Taking into consideration that Horna's full-length studio fare is already extremely roughshod in the production department (intentionally), this demo material is scathing and entirely unkempt. At the best, it feels like a barbarous rehearsal tracking or some poor tape recording of a live performance, but this should not stop the stalwart and masochistic attache who devours the cult and desires to hear this style of black metal in its native environment. The overall tones and wind and weave like a charnel house procession, while the vocals feel garbled, with very little chance of making out anything but their syllabic pestilence as percussion atop the fuzz of the guitars and clanging drums. From the Sudentaival sessions, Horna have included the title track, "Skaldiriimu", "Vihasta ja Arvista", "Hautajaisyö", "Talventuoja", and "Kun Synkkä Ikuisuus Avautuu" itself, all of which spit frost and death with atonal, stark majesty through simple and splattering compositions, "Vihasta..." my favorite for its creeping bass-led bridge rhythm. "Korpin Hetki", "Ihmisviha", and "Ordo Regnum Sathanas" are also included from the original Woodcut re-issue of the band's debut, but stylistically they do not diverge from Sudentaival.

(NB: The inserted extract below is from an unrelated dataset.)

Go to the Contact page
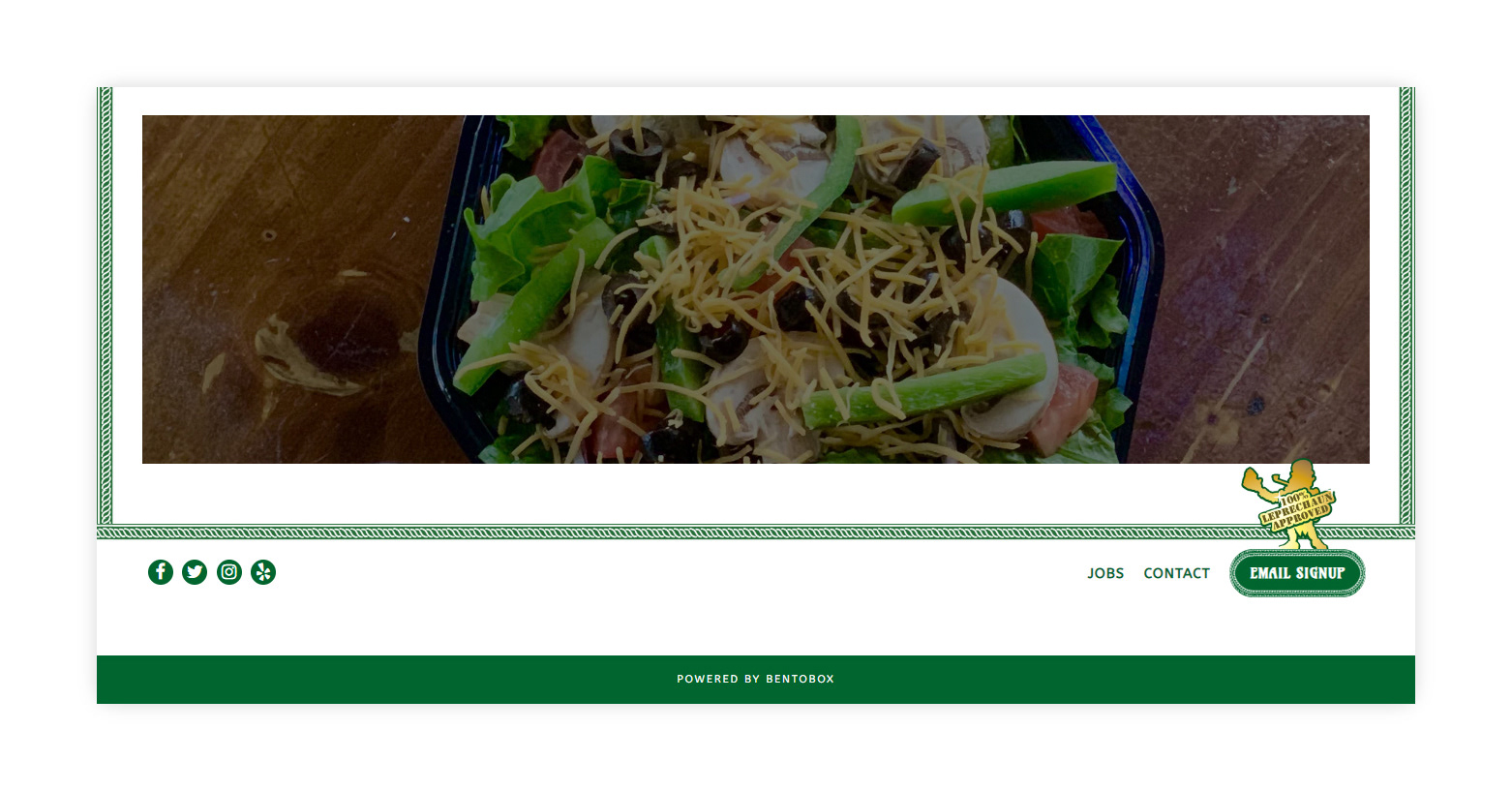[1176, 573]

This release is obviously targeted towards the collector who has a vested interested in the primacy of its recordings, even when faced with their superior studio incarnations, and to that extent, Frostscald has done a great job making it look better than it probably deserves. Everything from the cover image to Shatraug's note on the back panel is striking. I myself am a pretty huge Horna fan, so I was personally interested to hear these rough and sore takes on the Sudentaival material, though I can't say I fancy them by comparison to their 'official' revisions. If you're just getting into the band, then absolutely start elsewhere: Haudankylmydden Mailla, Envaatnags Eflos Solf Esgantaavne, or the superb Sotahuuto are all worthy points of entry. For the starved consumer of all the band's output, this is but a glimpse at the aural chaos of origin, neither fascinating nor accessible, which makes fair eye candy among the larger host of releases.